- [ASSIGNED TASK]: The expected result is an exact restatement of the data, free of pictures.

- [DATA FOR THIS TASK]:
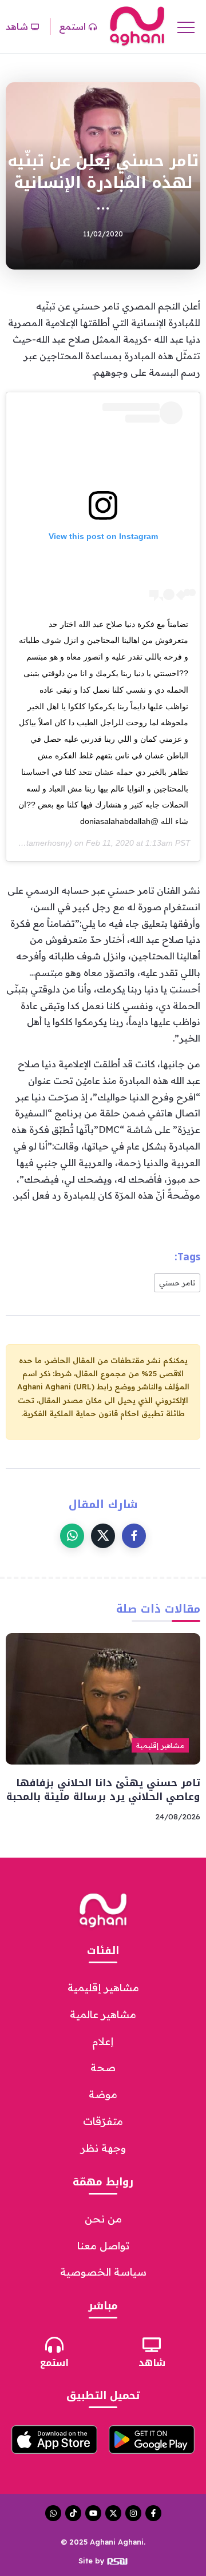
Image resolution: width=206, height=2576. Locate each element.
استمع (54, 2363)
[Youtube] (93, 2513)
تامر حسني (177, 1282)
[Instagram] (133, 2513)
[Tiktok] (73, 2513)
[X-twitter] (113, 2513)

- [YOUR SOLUTION]:
Image resolution: width=206, height=2576. Locate each element.
استمع (54, 2363)
[Youtube] (93, 2513)
تامر حسني (177, 1282)
[Instagram] (133, 2513)
[Tiktok] (73, 2513)
[X-twitter] (113, 2513)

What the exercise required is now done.